Teamwork, Kommunikation, Vertrauen, Situationsbewusstsein, Rollen und Verantwortlichkeiten sowie Konfliktlösung und Sicherheitskultur sollten in regelmäßigen Trainings mit allen Beteiligten, die eine Übergabe durchführen, geschult werden.

Übergaben sollten standardisiert und präzise sein. Sie sind zu jedem Zeitpunkt, an jedem Ort und für jeden Patienten in hoher Qualität durchzuführen. Um dieses Leistungsniveau zu erreichen, sind ein starkes Engagement, Ressourcen, ein Programm zur Längsschnittüberwachung sowie eine Verbesserung der Übergabepraktiken erforderlich. Letztlich dient dies dem Ziel, die besten Praktiken in die kulturellen Normen und Erwartungen aller Beteiligten zu integrieren.

Diese Aspekte sind von Starmer et al. mit der I‑PASS-Studie eindrucksvoll belegt worden [42]. Im Rahmen der im New England Journal of Medicine publizierten Studie wurde ein „hand-off bundle“ für die mündliche Übergabe entwickelt; dieses enthält u. a. folgende Elemente: das „Mnemonic“, einen Workshop zu Teamwork, Kommunikation und Übergabetechniken; ein simuliertes Szenario zur praktischen Vertiefung des Workshops; ein E‑Learning-Modul zur eigenständigen Erarbeitung von Lerninhalten; die professionelle Weiterentwicklung der Ausbildung; festgelegte Beobachtungskriterien für Bewertung und Feedback; eine Kampagne zur Nachhaltigkeit von Prozess- und Kulturentwicklung (mit Logo, Poster etc.). Die WHO empfiehlt ihren Mitgliedsländern den Einsatz eines einheitlichen Vorgehens an allen Schnittstellen der Patientenübergabe.

### DATENTEIL
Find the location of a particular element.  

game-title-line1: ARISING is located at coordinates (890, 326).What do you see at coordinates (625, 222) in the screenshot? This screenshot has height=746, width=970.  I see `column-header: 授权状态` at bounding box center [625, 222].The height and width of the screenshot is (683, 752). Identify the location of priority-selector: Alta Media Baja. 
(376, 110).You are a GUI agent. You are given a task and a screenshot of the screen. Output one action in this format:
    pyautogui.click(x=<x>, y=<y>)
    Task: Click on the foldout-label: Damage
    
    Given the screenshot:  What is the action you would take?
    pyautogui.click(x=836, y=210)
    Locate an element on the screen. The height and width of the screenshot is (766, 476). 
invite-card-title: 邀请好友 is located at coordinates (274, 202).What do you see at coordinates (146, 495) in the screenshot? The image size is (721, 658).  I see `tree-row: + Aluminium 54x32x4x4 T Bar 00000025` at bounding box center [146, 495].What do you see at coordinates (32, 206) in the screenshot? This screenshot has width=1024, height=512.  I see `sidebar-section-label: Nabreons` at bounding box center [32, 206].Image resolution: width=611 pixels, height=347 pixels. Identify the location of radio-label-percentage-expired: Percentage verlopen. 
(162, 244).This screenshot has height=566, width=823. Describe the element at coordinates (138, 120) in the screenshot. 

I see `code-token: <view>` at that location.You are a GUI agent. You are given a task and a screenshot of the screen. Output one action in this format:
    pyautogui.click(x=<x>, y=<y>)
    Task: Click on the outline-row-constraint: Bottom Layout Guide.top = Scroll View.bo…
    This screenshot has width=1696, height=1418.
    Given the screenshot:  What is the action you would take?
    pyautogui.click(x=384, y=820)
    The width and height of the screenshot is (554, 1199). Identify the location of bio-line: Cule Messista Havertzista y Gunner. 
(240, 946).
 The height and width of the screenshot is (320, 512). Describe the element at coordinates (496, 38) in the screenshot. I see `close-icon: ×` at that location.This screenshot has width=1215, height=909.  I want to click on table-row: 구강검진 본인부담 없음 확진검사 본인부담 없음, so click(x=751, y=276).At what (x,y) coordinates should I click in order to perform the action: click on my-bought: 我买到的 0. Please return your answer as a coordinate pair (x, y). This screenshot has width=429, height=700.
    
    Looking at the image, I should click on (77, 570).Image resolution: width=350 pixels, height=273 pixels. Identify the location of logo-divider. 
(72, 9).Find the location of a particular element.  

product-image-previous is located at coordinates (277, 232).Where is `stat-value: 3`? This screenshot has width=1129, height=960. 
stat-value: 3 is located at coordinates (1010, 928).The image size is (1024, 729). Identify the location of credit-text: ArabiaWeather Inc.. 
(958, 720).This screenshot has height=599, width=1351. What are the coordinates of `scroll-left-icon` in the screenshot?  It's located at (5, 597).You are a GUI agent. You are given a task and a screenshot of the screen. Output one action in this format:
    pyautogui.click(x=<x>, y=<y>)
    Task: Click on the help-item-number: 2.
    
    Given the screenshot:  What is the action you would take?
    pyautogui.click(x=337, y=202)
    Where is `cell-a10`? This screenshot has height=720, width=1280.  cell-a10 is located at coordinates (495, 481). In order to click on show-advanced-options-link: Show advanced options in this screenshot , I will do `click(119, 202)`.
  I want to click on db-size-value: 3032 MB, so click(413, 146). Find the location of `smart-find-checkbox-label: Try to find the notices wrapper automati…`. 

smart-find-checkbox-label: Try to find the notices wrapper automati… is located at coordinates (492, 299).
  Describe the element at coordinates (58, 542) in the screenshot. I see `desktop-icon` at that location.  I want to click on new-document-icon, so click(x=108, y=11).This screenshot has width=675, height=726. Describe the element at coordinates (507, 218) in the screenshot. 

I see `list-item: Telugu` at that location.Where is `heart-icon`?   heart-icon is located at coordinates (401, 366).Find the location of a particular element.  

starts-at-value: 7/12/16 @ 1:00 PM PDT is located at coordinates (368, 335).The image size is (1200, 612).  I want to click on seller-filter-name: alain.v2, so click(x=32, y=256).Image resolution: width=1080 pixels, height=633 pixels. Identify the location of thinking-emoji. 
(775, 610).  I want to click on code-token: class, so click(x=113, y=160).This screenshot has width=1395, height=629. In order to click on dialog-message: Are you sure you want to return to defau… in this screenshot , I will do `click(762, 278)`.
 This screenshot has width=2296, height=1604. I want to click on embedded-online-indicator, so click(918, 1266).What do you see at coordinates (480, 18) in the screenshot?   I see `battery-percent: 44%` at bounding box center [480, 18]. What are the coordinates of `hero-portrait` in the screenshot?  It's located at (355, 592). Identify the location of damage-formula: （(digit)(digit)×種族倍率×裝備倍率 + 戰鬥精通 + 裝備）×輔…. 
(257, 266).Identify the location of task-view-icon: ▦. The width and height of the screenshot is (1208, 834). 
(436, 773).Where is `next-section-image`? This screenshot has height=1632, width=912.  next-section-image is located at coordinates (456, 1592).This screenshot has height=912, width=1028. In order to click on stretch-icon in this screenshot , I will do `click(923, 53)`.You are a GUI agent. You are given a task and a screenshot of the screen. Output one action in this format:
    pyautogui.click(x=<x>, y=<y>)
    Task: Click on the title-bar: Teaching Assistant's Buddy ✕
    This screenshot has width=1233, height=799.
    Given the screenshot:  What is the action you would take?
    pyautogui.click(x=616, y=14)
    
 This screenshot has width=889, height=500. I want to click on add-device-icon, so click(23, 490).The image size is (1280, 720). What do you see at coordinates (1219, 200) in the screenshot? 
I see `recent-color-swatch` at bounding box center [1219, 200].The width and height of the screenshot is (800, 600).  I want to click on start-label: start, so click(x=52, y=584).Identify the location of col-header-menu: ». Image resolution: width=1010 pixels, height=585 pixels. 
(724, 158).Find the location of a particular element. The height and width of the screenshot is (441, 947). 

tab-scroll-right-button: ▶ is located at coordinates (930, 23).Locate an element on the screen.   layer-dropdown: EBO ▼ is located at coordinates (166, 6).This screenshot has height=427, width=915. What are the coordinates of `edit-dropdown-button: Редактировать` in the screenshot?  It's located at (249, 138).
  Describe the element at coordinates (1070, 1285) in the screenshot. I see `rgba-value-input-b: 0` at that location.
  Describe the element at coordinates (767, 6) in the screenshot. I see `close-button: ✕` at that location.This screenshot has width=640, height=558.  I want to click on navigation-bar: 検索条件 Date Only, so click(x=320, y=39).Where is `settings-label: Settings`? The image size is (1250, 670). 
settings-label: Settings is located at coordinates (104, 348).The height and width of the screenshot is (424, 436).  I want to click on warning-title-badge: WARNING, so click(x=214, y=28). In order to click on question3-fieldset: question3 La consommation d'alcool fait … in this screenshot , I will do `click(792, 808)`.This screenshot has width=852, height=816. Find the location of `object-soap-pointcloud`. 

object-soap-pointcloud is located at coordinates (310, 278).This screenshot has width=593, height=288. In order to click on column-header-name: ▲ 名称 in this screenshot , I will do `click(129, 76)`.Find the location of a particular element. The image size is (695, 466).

### ARBEITSAUFTRÄGE
1. Drucken Sie aus dem Textauszug zur Patientenübergabe den Abschnitt von „Diese Aspekte sind“ bis einschließlich „Schnittstellen der Patientenübergabe.“ wortgetreu ab.
2. Fassen Sie den Absatz des Textauszugs zur Patientenübergabe, der mit „Übergaben sollten standardisiert“ beginnt, als kurze Stichpunktliste zusammen, ohne seine wesentlichen Aussagen wegzulassen.
3. Schreiben Sie den Textauszug zur Patientenübergabe im Anschluss an seinen letzten Satz weiter.

### LÖSUNGEN
1.
Diese Aspekte sind von Starmer et al. mit der I‑PASS-Studie eindrucksvoll belegt worden [42]. Im Rahmen der im New England Journal of Medicine publizierten Studie wurde ein „hand-off bundle“ für die mündliche Übergabe entwickelt; dieses enthält u. a. folgende Elemente: das „Mnemonic“, einen Workshop zu Teamwork, Kommunikation und Übergabetechniken; ein simuliertes Szenario zur praktischen Vertiefung des Workshops; ein E‑Learning-Modul zur eigenständigen Erarbeitung von Lerninhalten; die professionelle Weiterentwicklung der Ausbildung; festgelegte Beobachtungskriterien für Bewertung und Feedback; eine Kampagne zur Nachhaltigkeit von Prozess- und Kulturentwicklung (mit Logo, Poster etc.). Die WHO empfiehlt ihren Mitgliedsländern den Einsatz eines einheitlichen Vorgehens an allen Schnittstellen der Patientenübergabe.

2.
- Übergaben sollen standardisiert und präzise sein.
- Sie müssen jederzeit, an jedem Ort und bei jedem Patienten in hoher Qualität erfolgen.
- Dafür sind starkes Engagement, Ressourcen, ein Programm zur Längsschnittüberwachung und verbesserte Übergabepraktiken nötig.
- Ziel ist es, die besten Praktiken in die kulturellen Normen und Erwartungen aller Beteiligten zu integrieren.

3.
Unabdingbar, wie von der JCAHO 2017 festgestellt, sind darüber hinaus die Schaffung eines geeigneten Arbeitsumfelds sowie die Vorhaltung eines adäquaten Equipments, ausreichendes Personal und vor allem, dass eine entsprechende Kultur in der Übergabe aktiv gelebt wird [10].

Eine nationale Initiative zur Standardisierung des Übergabeprozesses in der ZNA wäre für Deutschland, entsprechend den in England, Australien und USA bereits erfolgten Initiativen, dringend anzustreben.

Empfehlung 13

Die Implementierung einer standardisierten interprofessionellen Übergabe sollte zu einem nationalen gesundheitspolitischen Ziel erklärt werden.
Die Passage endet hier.